Seinen Pioniergeist hat Sido auch abseits der Camps mit Knossi im vergangenen Jahr immer mal wieder aufblitzen lassen. Er war einer der ersten Künstler, die Alternativen zu Live-Auftritten gesucht und umgesetzt haben. „Ich habe Livestream-Konzerte gespielt, Livestream-Sendungen gemacht. Ich war da und habe die Zeit genutzt, gespielt und war präsent“, sagt er. „Das haben viele meiner Kollegen nicht hinbekommen. Und viele wollten das auch gar nicht.“ Auf alle Plattformen lässt sich dieser Pioniergeist offenbar aber nicht übertragen. Wie er zu Tiktok stehe, möchte Philipp Westermeyer wissen. „Gar nicht.
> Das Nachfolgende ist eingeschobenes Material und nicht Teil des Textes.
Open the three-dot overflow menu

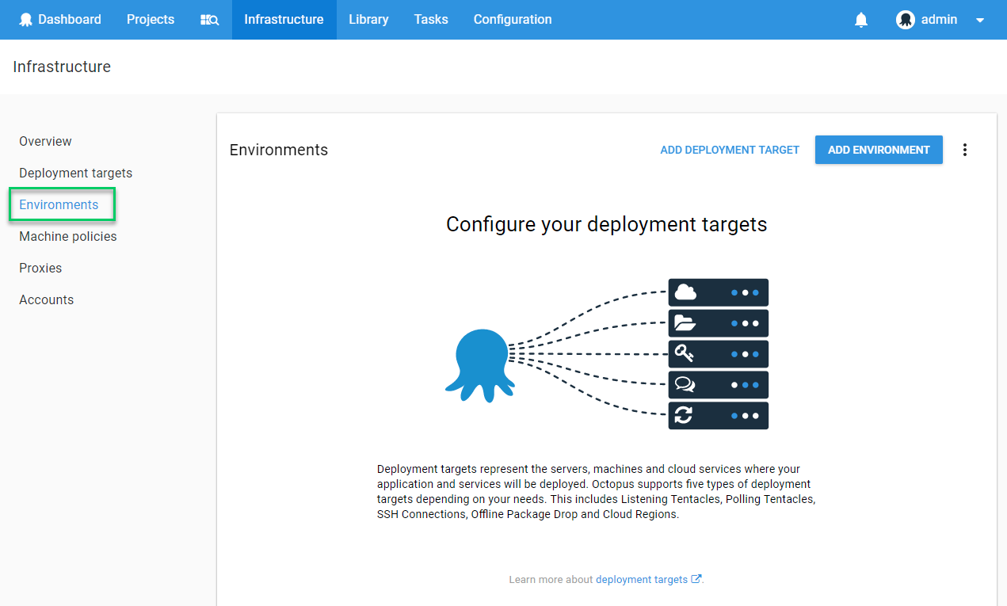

Sehe ich gar nicht“, entgegnet Sido. Und schließt seine Bewertung der Plattform nach einer kurzen Kritik am Begriff „Content Creator“ ab mit: „Das ist Quatsch. Ich finds nicht witzig.“

Die zuletzt so gehypte App Clubhouse trifft da offenbar schon eher den Geschmack des Berliner Rappers. „Das ist eine einfache, kleine Idee, aber das ist genial. Wenn man ein bisschen sucht, findet man plötzlich seine Lieblingsrapper, die sich mit ihren Kumpels unterhalten“, sagt er. Er werde sich aber einen neuen Account anlegen müssen. „Ich bin da leider als Sido drin. Und dann wollen mich alle immer direkt nach oben ins Gespräch ziehen. Ich will aber auch einfach nur zuhören können.“

Eigene Musik und die Arbeit als Labelchef

Ob Sido bei all seinen Aktivitäten und Plänen, die er auf digitalen Plattformen oder seit ein paar Wochen als Label-Chef von Def Jam Germany verfolgt, auch noch dazu kommt, Musik zu machen? Auf jeden Fall komme bald wieder was, so der Rapper. Nur ob es noch ein Sido-Album geben wird, daran scheint er aktuell etwas zu zweifeln. „Ich überlege, ob das überhaupt noch sinnvoll ist. Ich gebe mir wirklich Mühe, aber das wird nicht mehr honoriert. Keiner hört mehr ein ganzes Album. Und das ist Perlen vor die Säue. Dann würde ich eher nur noch Singles bringen.“ 

Über viele Dinge scheint sich Sido ernste Gedanken zu machen. Über Fehltritte und Fehler beispielsweise, sein angespanntes Verhältnis zu Medien und seinen Wert als Personal Brand, den bisher offenbar keine Marke bereit war, zu zahlen. Gleichzeitig scheint ihm vieles auch egal zu sein und er macht dann einfach, worauf er Lust hat. Zur Zeit laufe sein Scheidungsverfahren mit seiner Noch-Ehefrau Charlotte Würdig, es gebe keinen Ehevertrag. Was er machen würde, wenn er auf einen Schlag all sein Geld verliert? „Wenn man morgen alles nimmt von mir, bin ich nächste Woche wieder Millionär. Nicht mein Konto macht mich reich, sondern der Name.“ Am Ende beschreibt ein Satz vielleicht am besten, wie Sido über Dinge denkt: „Ich kann mich nach hinten lehnen mit einer Hand an den Eiern und dit läuft alles schon.“

Was ein geklautes Auto und eine Wahrsagerin in Bulgarien mit seiner Karriere zu tun haben, was es mit seinem Investment in das Startup „Easy Meal“ auf sich hat, für welche Schlagersängerin er schon Texte geschrieben hat und wie viel eine Marke ihm für eine Kooperation zahlen müsste, hört Ihr im aktuellen OMR Podcast.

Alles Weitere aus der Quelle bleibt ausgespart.